Understanding these derivatives is crucial.
It assists in calculating integrals involving hyperbolic functions, just as we do with trigonometric functions. For example, the integral of \(\sinh ax\) leads to \(\frac{1}{a}\cosh ax + C\), showcasing that hyperbolic integrals can often parallel those in trigonometry.

In integral calculus, the definite integral represents the area under the curve of a function within a specific interval. It is calculated using the limit of a sum of areas of rectangles and is denoted by:\[ \int_{a}^{b} f(x) dx \].
The definite integral differs from the indefinite integral as it provides a numerical value, expressing a total between given bounds.
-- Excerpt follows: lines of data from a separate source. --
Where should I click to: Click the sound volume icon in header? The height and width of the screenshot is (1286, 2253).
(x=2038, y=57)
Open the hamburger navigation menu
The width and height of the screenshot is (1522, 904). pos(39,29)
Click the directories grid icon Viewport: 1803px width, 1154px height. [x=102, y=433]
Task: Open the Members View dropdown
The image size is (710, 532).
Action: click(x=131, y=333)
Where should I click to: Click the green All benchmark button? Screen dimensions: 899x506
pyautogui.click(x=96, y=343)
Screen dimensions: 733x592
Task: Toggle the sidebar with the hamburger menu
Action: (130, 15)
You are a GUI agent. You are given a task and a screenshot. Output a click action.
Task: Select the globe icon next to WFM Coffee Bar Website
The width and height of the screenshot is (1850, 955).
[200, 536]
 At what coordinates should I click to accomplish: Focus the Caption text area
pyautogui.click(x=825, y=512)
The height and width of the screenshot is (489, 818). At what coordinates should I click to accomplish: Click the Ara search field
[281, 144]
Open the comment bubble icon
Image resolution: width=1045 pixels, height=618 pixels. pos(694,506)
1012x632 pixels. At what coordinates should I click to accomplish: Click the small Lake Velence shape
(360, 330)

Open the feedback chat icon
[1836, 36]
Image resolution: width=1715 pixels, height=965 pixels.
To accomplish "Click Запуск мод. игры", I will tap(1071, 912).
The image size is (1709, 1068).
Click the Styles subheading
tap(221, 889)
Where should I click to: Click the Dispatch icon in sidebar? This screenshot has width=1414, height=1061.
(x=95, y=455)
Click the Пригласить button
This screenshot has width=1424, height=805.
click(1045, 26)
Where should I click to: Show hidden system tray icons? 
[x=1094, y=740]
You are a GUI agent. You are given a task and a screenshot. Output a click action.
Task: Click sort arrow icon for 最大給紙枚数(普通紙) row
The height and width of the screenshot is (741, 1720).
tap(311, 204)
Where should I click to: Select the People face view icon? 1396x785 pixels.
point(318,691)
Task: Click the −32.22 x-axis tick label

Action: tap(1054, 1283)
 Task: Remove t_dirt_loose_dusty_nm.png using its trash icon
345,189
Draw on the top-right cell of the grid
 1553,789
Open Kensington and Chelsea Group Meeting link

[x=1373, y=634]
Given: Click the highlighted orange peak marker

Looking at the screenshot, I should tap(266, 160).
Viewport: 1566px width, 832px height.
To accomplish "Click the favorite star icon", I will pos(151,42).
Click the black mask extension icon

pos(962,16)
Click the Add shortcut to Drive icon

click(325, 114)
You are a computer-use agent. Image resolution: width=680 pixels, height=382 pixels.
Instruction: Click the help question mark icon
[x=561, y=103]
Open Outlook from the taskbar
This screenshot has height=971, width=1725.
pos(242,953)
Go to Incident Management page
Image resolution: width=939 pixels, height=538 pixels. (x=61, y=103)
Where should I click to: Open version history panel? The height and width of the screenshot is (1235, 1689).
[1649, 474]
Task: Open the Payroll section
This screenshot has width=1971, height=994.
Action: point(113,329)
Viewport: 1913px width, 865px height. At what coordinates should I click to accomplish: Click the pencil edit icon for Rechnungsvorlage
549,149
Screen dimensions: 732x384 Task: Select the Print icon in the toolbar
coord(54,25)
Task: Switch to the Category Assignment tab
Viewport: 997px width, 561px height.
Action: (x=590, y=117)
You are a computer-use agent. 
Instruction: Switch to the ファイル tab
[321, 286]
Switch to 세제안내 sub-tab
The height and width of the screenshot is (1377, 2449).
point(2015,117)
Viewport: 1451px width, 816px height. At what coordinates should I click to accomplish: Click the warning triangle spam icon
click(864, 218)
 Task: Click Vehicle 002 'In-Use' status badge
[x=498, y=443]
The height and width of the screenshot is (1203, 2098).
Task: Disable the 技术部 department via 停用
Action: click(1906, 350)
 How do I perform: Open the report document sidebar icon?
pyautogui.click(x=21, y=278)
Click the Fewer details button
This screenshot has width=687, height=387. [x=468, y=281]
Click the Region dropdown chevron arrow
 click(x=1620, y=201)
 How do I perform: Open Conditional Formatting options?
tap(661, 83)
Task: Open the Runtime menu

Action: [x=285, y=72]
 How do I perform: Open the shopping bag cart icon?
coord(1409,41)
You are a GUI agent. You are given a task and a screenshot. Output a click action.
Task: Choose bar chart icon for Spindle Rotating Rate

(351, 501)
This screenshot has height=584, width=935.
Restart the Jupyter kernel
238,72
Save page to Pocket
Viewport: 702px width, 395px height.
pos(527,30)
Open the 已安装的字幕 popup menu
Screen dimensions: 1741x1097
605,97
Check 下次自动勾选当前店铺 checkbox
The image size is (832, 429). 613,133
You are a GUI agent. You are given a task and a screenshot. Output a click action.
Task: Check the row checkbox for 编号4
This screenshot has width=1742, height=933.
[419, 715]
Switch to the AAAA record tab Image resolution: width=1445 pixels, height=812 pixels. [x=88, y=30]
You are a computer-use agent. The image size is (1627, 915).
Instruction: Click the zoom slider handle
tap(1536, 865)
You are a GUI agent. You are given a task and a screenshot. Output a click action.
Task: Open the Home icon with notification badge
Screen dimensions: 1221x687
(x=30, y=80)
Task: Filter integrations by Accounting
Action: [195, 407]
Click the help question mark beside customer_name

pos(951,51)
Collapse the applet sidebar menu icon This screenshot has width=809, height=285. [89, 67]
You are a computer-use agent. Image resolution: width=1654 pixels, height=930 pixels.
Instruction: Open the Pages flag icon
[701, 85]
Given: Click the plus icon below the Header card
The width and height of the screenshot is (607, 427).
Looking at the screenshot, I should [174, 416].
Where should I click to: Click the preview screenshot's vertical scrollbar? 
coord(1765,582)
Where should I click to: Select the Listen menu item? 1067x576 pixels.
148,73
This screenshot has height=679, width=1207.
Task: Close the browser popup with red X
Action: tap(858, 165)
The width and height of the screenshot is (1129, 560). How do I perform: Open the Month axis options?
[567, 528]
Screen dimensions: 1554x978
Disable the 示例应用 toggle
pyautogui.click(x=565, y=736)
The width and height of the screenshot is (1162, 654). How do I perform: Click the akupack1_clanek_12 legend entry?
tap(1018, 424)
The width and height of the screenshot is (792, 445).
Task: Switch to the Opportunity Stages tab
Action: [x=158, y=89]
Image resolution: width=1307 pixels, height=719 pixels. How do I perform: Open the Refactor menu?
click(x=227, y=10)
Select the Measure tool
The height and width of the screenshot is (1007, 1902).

In the context of hyperbolic functions, solving \(\int \sinh 2x \, dx\) could evolve into a definite integral such as \(\int_{0}^{0.5} \sinh 2x \, dx\).
To find this, follow these steps:

• Apply the integration formula: \(\int \sinh 2x \, dx = \frac{1}{2} \cosh 2x + C\).
• Evaluate the integral from \(0\) to \(0.5\).
• Calculate \(\frac{1}{2}[\cosh(2 \times 0.5) - \cosh(0)]\).

The result will depict the exact area under the curve from \(x=0\) to \(x=0.5\). Understanding this process is essential for grasping how areas and physical quantities can be derived from functions.

Verification through differentiation is a process in calculus where you use differentiation to confirm the solution to an integral. This technique is essential for ensuring the accuracy of your integration results. In this example, after integrating \(\sinh 2x\), we obtained \(\frac{1}{2} \cosh 2x + C\). Therefore, to verify, we differentiate this expression:\[ \frac{d}{dx} \left( \frac{1}{2} \cosh 2x + C \right) \].
The constant \(C\) disappears, and by applying the chain rule, the derivative becomes:

• The derivative of \(\cosh 2x\) is \(2 \sinh 2x\).
• Multiply by \(\frac{1}{2}\), leading to \(\sinh 2x\).

The resulting expression matches the original function within the integral, \(\sinh 2x\), confirming the correctness of the integration. This step of differentiation is a powerful tool to check your work and ensure your solutions correctly model the mathematical relationship you're investigating. It is a pivotal part of learning and applying calculus effectively.